[Stored dataset items]
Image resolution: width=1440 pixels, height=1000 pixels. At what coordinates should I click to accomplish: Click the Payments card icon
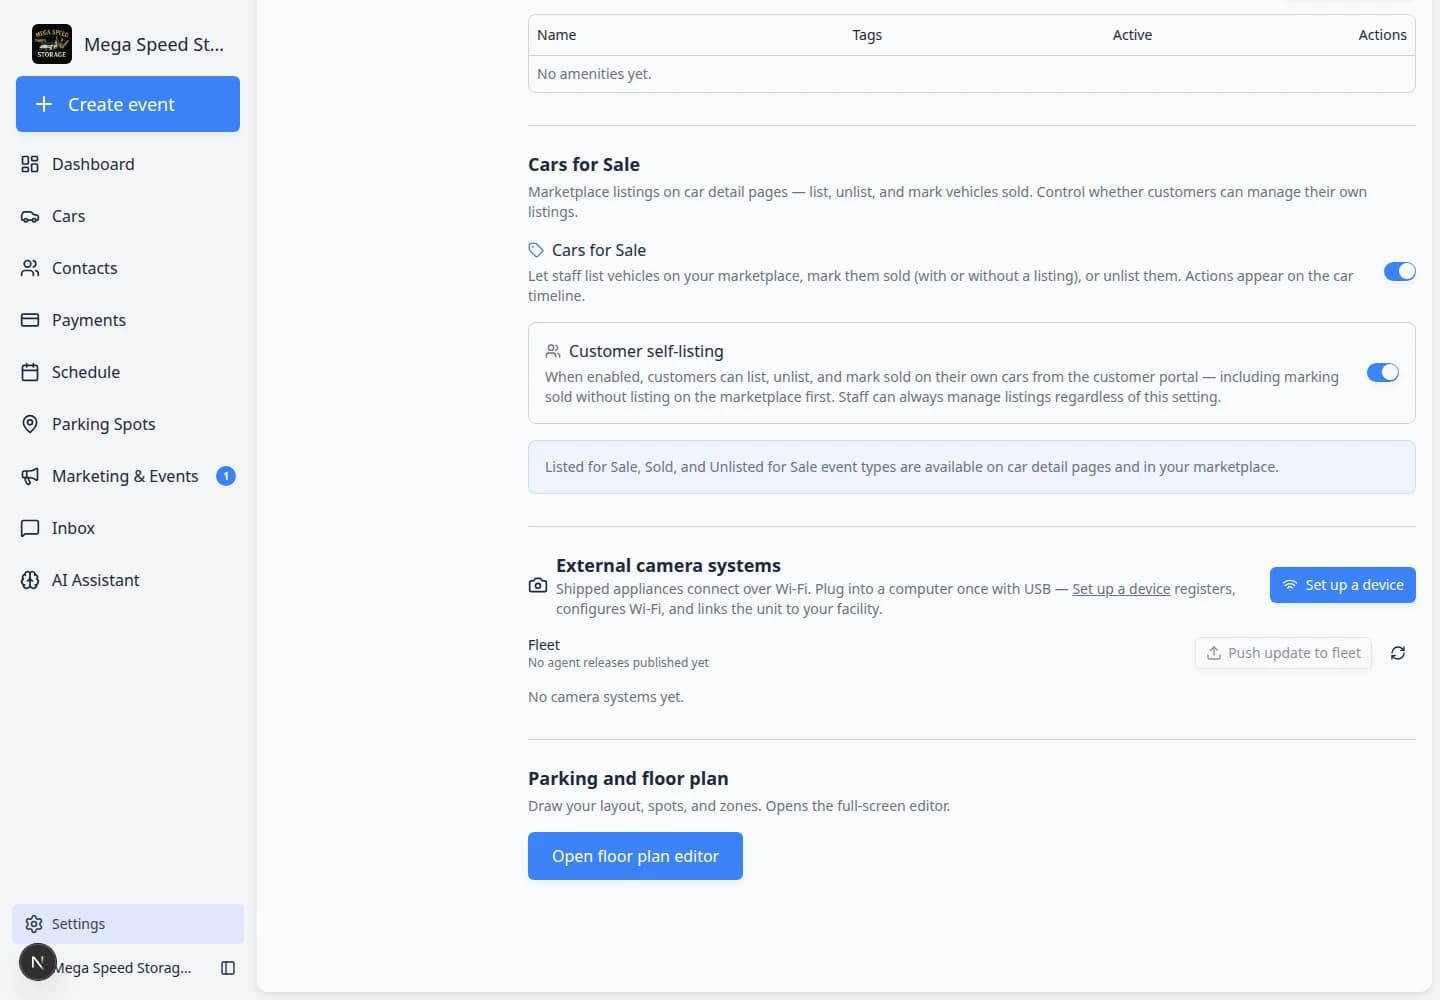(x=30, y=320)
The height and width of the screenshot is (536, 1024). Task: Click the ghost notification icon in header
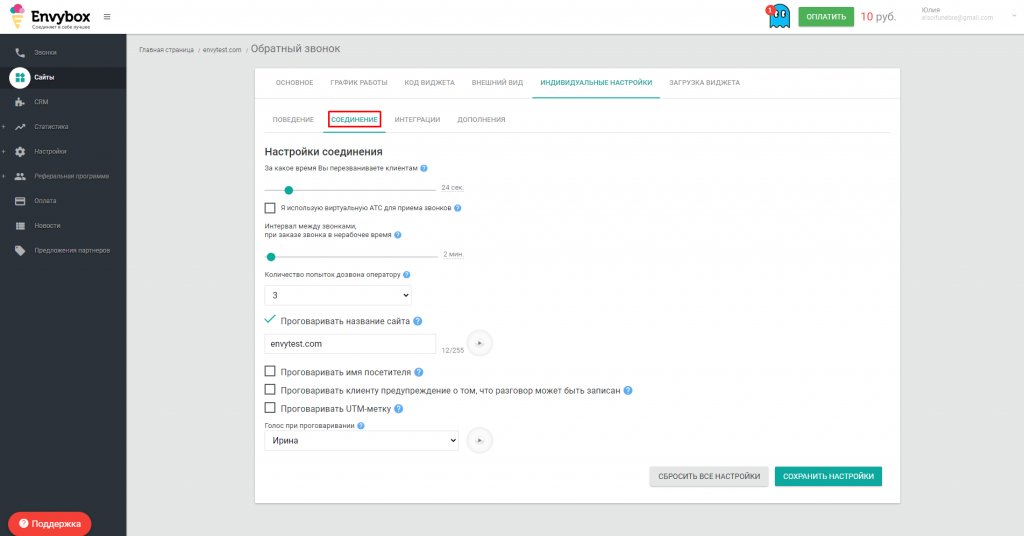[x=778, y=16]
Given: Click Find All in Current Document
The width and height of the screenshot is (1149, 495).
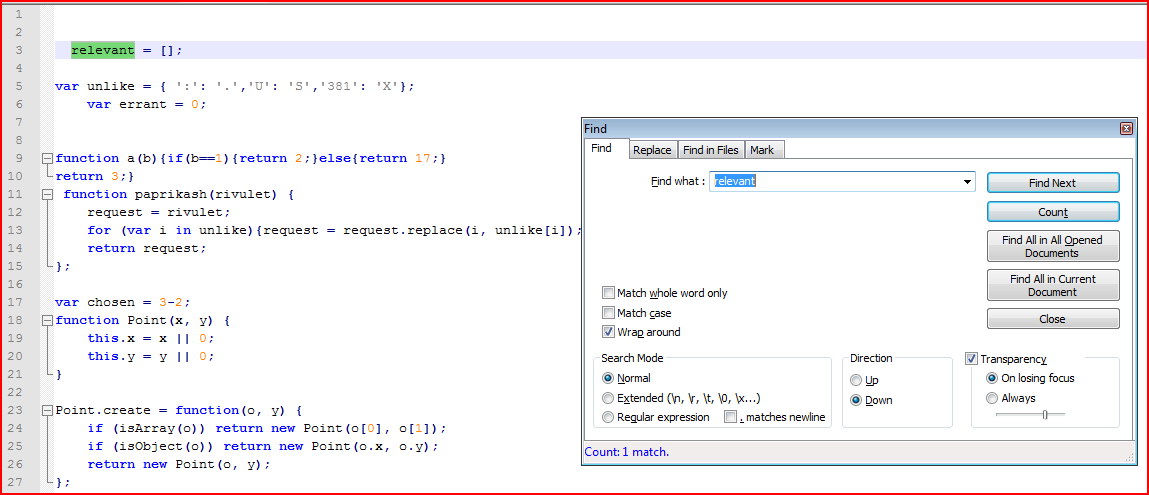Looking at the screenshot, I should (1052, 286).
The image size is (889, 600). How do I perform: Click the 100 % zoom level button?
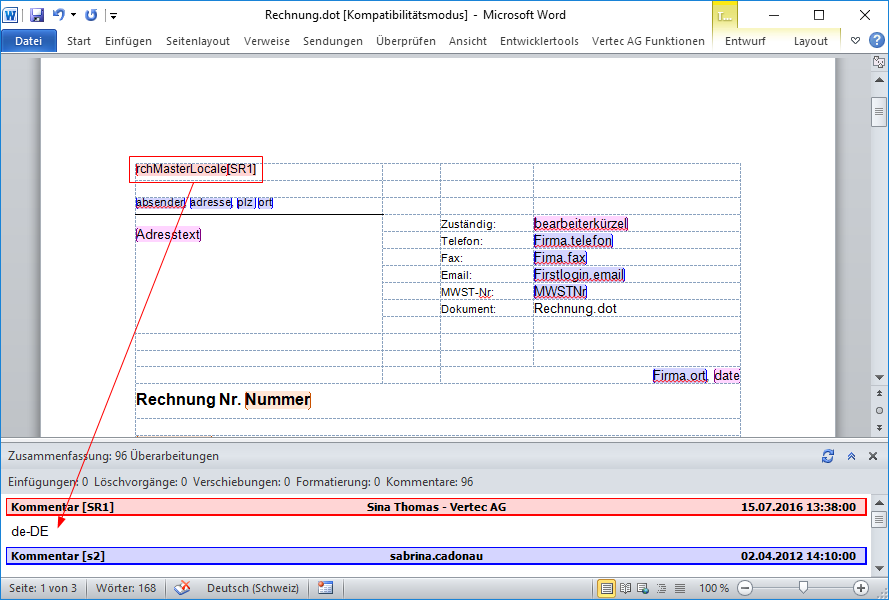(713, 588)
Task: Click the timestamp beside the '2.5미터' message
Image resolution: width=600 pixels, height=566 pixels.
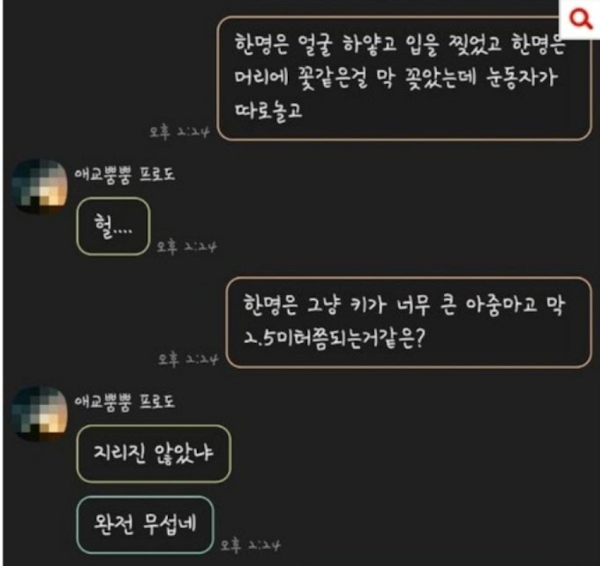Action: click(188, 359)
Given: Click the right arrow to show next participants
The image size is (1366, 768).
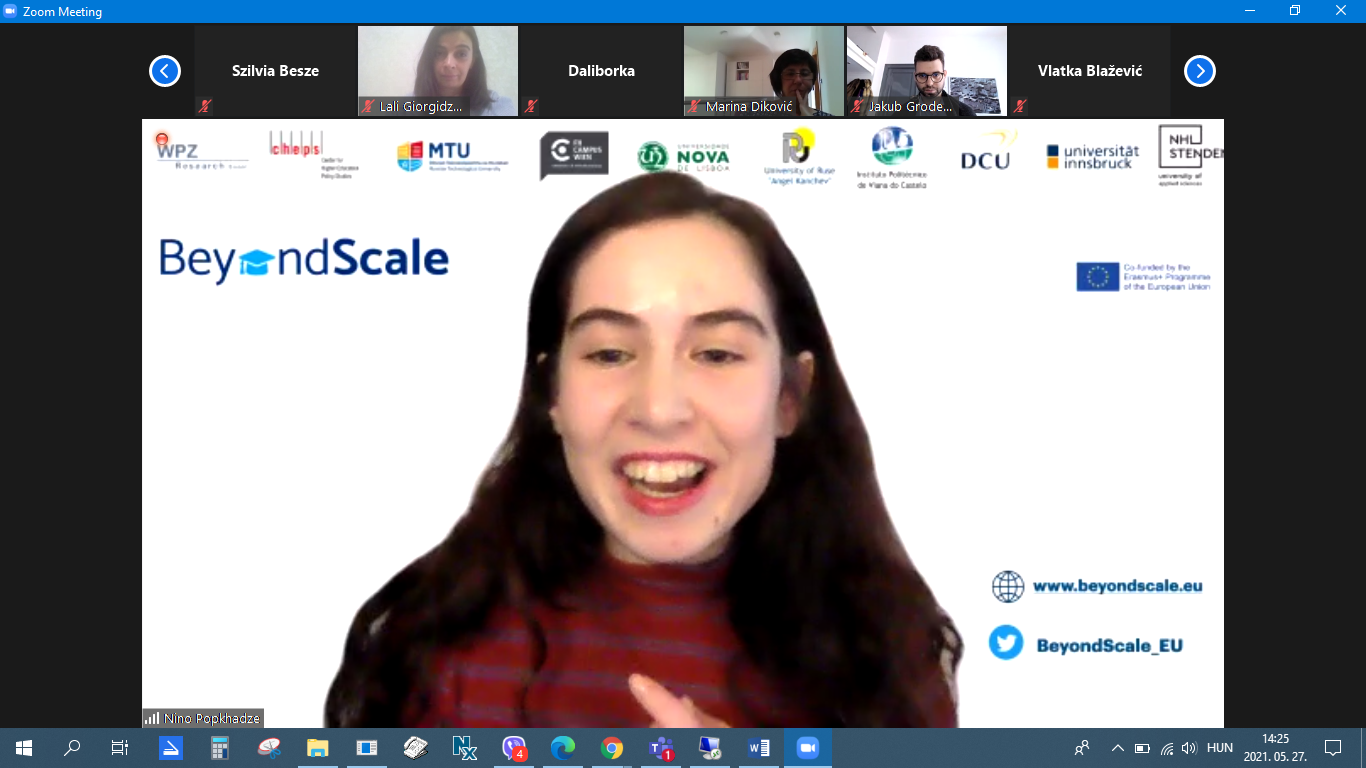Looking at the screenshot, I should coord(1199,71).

--- Brief ---
Please give an exact copy of the lines from the line containing "Given: Click Find All in Current Document" through the end of the records above, pictures excluded.

--- Finished task ---
Given: Click Find All in Current Document
The width and height of the screenshot is (1149, 495).
Looking at the screenshot, I should (1052, 286).
The image size is (889, 600). How do I perform: Click the 100 % zoom level button?
(713, 588)
Task: Click the timestamp beside the '2.5미터' message
Image resolution: width=600 pixels, height=566 pixels.
Action: click(188, 359)
Given: Click the right arrow to show next participants
The image size is (1366, 768).
Looking at the screenshot, I should coord(1199,71).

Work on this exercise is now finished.